Por: Hugo Rangel Vargas
Desde hace años, el Estado mexicano ha evidenciado una crisis estructural que coloca en zona de riesgo su viabilidad como ente depositario del pacto social. Los clásicos, Hobbes y Locke -aunque con matices cada uno-, decían que el nacimiento del Estado derivaba de la necesidad de los seres humanos de superar su estado de naturaleza, esa fase de permanente conflicto y de cierta esquizofrenia defensiva en la que el individuo tenía que defender su integridad por su propia mano. El papel de defensor, el monopolio del ejercicio de la violencia y la impartición de justicia, entre otras más tareas; son entonces depositadas en un fideicomisario de la confianza de una sociedad la cual, a través del pacto social, las entrega.
En México, hay estampas que dan cuenta de que no se exagera cuando se hace referencia a un estado fallido, puesto que ha dejado de cumplir, y en algunos casos ha ido en contra, de los intereses de los fideicomitentes de ese pacto social: los ciudadanos. El crecimiento de la inseguridad y la violencia en los últimos años, ha ocurrido no sólo con el desdén, sino también con la complicidad de autoridades quienes se convierten en transgresores de la ley qué han jurado hacer respetar.
El surgimiento de los grupos de autodefensa en Michoacán en el año 2013 así como en otras latitudes del país, sólo develaron un proceso que ya ocurría de manera silenciosa pero creciente: la toma de la seguridad en manos de la propia ciudadanía. El cierre de calles al tránsito público privatizándolas de facto, la colocación de plumas y garitas en las entradas de fraccionamientos, la contratación de sistemas y equipos de seguridad privada por parte de cierto sector de la sociedad de altos niveles económicos; muestran el deterioro de la capacidad del estado mexicano para hacer frente a su tarea más básica y fundamental que es la seguridad de los ciudadanos.
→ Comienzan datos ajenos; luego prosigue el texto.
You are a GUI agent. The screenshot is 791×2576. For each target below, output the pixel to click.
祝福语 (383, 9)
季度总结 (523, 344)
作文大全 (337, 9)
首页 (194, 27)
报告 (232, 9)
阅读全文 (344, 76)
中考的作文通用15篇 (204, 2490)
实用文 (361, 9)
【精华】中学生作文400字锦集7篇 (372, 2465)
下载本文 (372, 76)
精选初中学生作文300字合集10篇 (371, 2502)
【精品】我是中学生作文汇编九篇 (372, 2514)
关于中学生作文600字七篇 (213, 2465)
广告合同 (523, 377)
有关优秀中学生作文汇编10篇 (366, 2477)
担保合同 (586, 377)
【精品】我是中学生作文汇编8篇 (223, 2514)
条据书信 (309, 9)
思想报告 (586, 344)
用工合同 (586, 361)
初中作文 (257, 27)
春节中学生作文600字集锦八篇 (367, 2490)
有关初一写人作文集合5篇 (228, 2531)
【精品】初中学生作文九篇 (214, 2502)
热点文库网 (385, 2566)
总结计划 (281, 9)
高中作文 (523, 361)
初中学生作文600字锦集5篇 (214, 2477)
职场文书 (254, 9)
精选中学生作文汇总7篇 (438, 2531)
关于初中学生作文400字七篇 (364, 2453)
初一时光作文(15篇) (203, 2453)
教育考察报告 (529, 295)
En los estudios realizados por la agrupación Latinobarómetro se da cuenta de este elevado grado de insatisfacción de la ciudadanía hacia las instituciones públicas depositarias del pacto social. En 2017 en México, el porcentaje de ciudadanos que decían tener confianza en la policía era del 20 por ciento, cifra que se ha deteriorado en los últimos 10 años, ya que en 2007 se ubicaba en 32 por ciento.
El regreso al estado de naturaleza ante la ausencia del Estado mexicano parece una realidad en muchas zonas del país. Las cifras dadas a conocer recientemente por la Comisión Nacional de los Derechos Humanos en su informe especial sobre linchamientos son escalofriantes. De 2015 a 2018, estos ajusticiamientos fuera de la ley se incrementaron en 300 por ciento y tan sólo de 2017 a 2018 pasaron de 60 a 174 casos. Casi el 30 por ciento de los mismos se concentra en tan sólo once municipios de cinco entidades. Resulta revelador que en la mayoría de los casos quienes inician el linchamiento son las propias victimas de los supuestos delincuentes, agobiados quizá por la certeza de la impunidad.
Un enorme reto de la Cuarta Transformación se encuentra en la recuperación de la confianza ciudadana hacia el Estado. El nivel de los agravios que ha sufrido la sociedad de manos de sus “protectores” empiezan a hacer estragos en el tejido institucional y a evidenciar fenómenos como los linchamientos, a todas luces al margen de la racionalidad y la justicia.